[Ausgewählter Auszug]
_ _ _ _ _ _ _
Sonderseite zum AKW-Störfall in Japan

Marco K. war jahrelang in verschiedenen deutschen Atomkraftwerken beschäftigt und hat uns für Viewer und andere Interessierte seine Einschätzungen übermittelt. Man muss sich etwas einlesen, aber man bekommt Einblicke, die sonst kaum zu finden sind, bei den großen Medien erst recht nicht.

Wir werden vesuchen, die Aussagen mit Sessions zu unterlegen. Neueste Mail hier: 7. Mail vom 27.3.2011 Neue korrigierte Statements zur Lage, Einschätzung, was noch möglich ist

1.Mail 13./14. 3. 2011

Hi Leute,

ich hatte am Wochenende versucht, einen Bauplan (Skizze) von Fukushima zu bekommen. Auf der englischen Wikipediaseite zu Fukushima Daiichi (akuteller Treat) wurden die für mich bisher detailiertesten Infos zusammengefasst. Aus dieser Quelle stammt auch die beigefügte Sikzze.
Was in den Medien läuft ist oft nicht brauchbar.

Wie ich bereits am Samstag vermutete, wurde der gesamte Beckenflur weggerissen. Das heißt das Brennelementbecken mit den neuen bzw. schon verbrauchten Brennelementen (besonders schmutzig) die dort zum Abklingen stehen, liegt jetzt unter freiem Himmel. Auch dieses Becken muss ständig gekühlt und nachgefüllt werden, auch wenn dort die Brennelemente in einem Gitter stehen, das keine Kritikalität erlaubt.

Eine Art-Plattenbau ohne massiven Stahlbeton als Ummantelung für den Beckenflur zu verwenden ist schlichter Wahnsinn.
Nun trennen nur noch der Deckel des Reaktordruckbehälters (RDB), dessen Abdeckhaube und ein paar Betonriegel den Reaktor von der Außenwelt.
Sollte der RDB durch die in ihm wahrscheinlich stattfindende Kernschmelze weich werden oder gar schmelzen, findet dies quasi unter freiem Himmel statt. Dieser Reaktortyp hat keinen Sicherheitsbehälter(Containment)im HEUTIGEN Sinne. Das Containment ist durch die dicke Wand um den RDB dargestellt, aber eben nach oben quasi offen, eben durch die sträfliche Fehlkonstruktion des Daches und der Wände des Deckenflures.
_ _ _ _ _ _ _
[Bereitgestellte Daten]
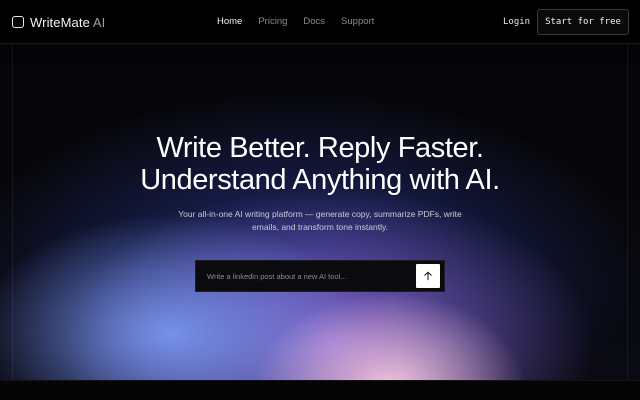 The image size is (640, 400). I want to click on headline-line-1: Write Better. Reply Faster., so click(320, 148).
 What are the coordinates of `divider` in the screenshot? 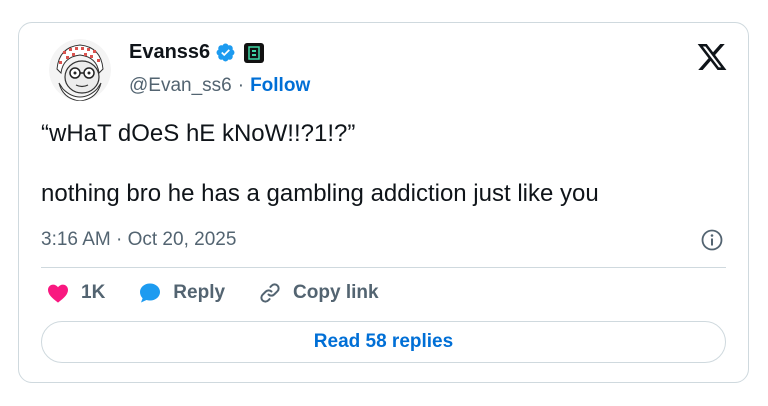 It's located at (384, 268).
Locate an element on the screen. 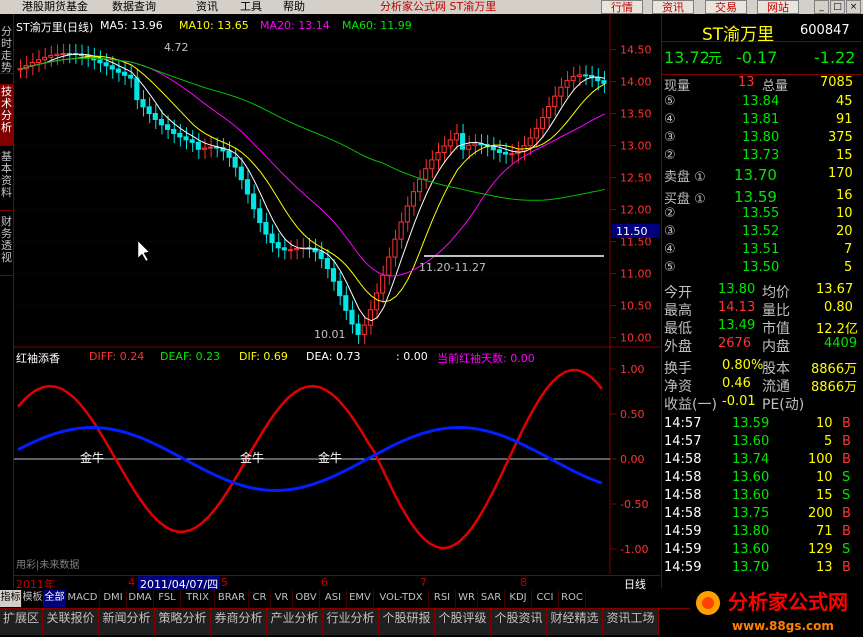 The width and height of the screenshot is (863, 637). bottom-tab: 产业分析 is located at coordinates (295, 622).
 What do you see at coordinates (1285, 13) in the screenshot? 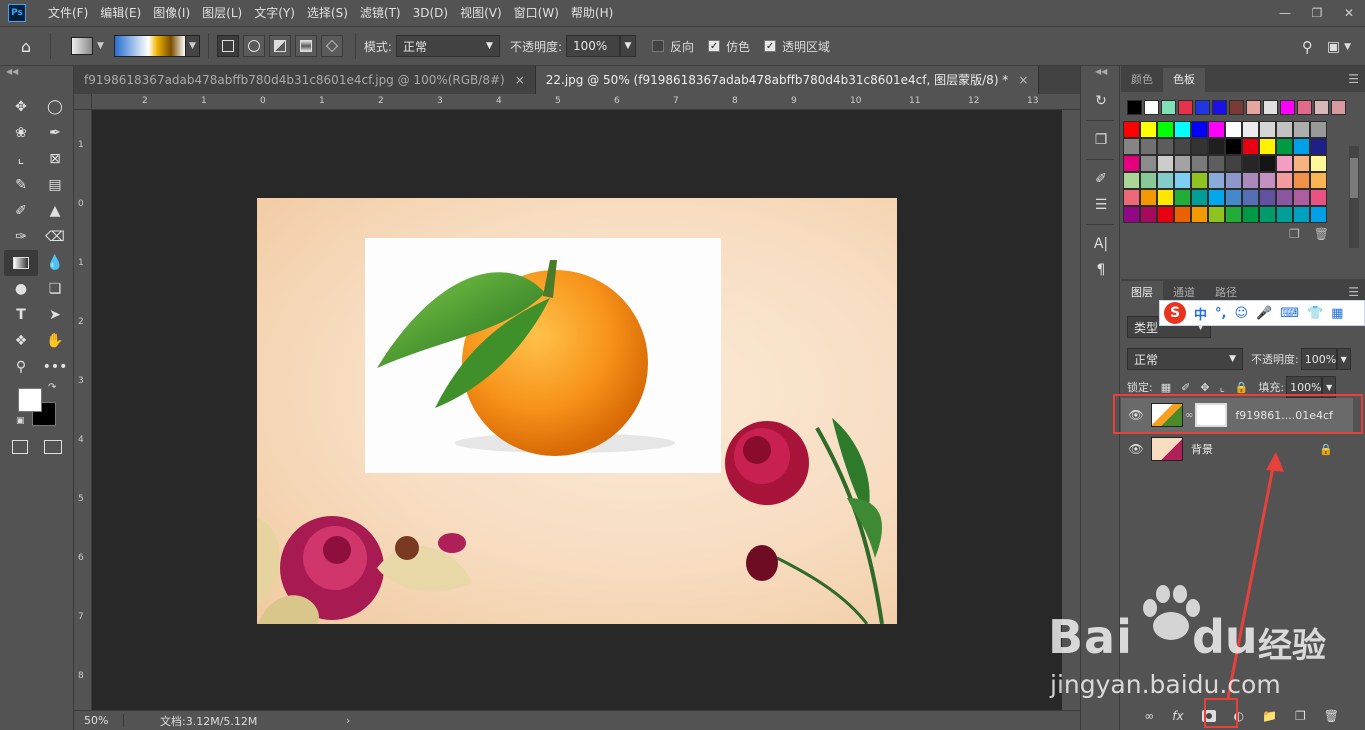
_ _ _ _ _ _ _
[Fragen zum Material]
a - Was wurde laut dem Text zum AKW-Störfall in Japan vollständig weggerissen?
b - Schreiben Sie aus dem Text zum AKW-Störfall in Japan den Abschnitt ab, der mit den Worten „Eine Art-Plattenbau ohne“ einsetzt und mit „von der Außenwelt.“ schließt.
c - Führen Sie den Text zum AKW-Störfall in Japan im Anschluss an seinen letzten Satz weiter.

[Ergebnisse]
a - Der gesamte Beckenflur wurde weggerissen.

b -
Eine Art-Plattenbau ohne massiven Stahlbeton als Ummantelung für den Beckenflur zu verwenden ist schlichter Wahnsinn.
Nun trennen nur noch der Deckel des Reaktordruckbehälters (RDB), dessen Abdeckhaube und ein paar Betonriegel den Reaktor von der Außenwelt.

c -
Offenbar hat man dort, da diese Teile nicht tragend, sondern nur selbsttragend sein müssen, auf ordentliche gegossene Stahlbetonbauweise verzichtet.

Das Reaktorgebäude ist nicht wie in Deutschland in den meisten Kernkraftwerken (allen Druckwasserreaktorn einschließlich Biblis) in einer druckdichten Stahlkugel eingeschlossen. Ausnahme wäre z.B. Gundremmingen (Siedewasser-reaktor). Dort existieren Spannbetonbehälter wie in Frankreich und den USA üblich (wovon ich persönlich nichts halte). In Druckwasserreaktoren ist auch das BE-Becken mit in einer solchen Kugel. Die Siedewasserreaktoren Brunsbüttel und Co haben (soweit mir bekannt) zumindest den Reaktor in einer extra Stahlkugel und das BE-Becken in einem Stahlbetongebäude.

Bei den amerikanichen General-Elekrtic-Reaktoren in Fukushima (1-4) existiert zudem nicht wie in Gundremmingen eine Kondensationskammer, die den Reaktor umgibt. Bei Störfällen (Stromausfall) in Siedewasserreaktoren kommen automatisch die Schnellschlussventile, die im Normalzustand nur durch einen Elektromagneten gegen eine massive Feder usw. offengehalten werden, zum Einsatz. Dadurch kann kein radioaktiver Dampf mehr die Turbine betreiben (Strombedarf wird nicht mehr durch Eigenleistung gedeckt.

Der Sinn ist, Sicherheit dadurch herzustellen, dass der Dampf nicht mehr durch alle Anlagenteile fließt. Dennoch produziert der Reaktor aufgrund der Nachzerfallswärme der gemäß der nach ihrer Zerfallsreihe weiterhin zerfallenden Spaltprodukte weiterhin Dampf in gewaltigen Mengen (die Medien nennen oft 7% der Gesamtleistung des Kraftwerkes). Diese 7% sind aber die thermische Leistung und nicht die elektrische, der Faktor zwischen diesen ist ca. Faktor 3. Also bei 500MW elektrisch in Fukushima muss man ca. 1500MW thermisch annehmen und davon 7% macht ca. 105MW thermisch im Reaktor. Das ist allerdings eine absolute Daumenpeilung und keine genaue Rechnung. Hat man eine Kondensationskammer, kann man den Dampf aus dem Reaktor daneben direkt in die Wasservorlage (mehrere Kubikmeter, wirklich viel) einleiten und so kondensieren. Das Wasser aus der Kondensationskammer kann dann wieder in den Reaktor gepumpt werden.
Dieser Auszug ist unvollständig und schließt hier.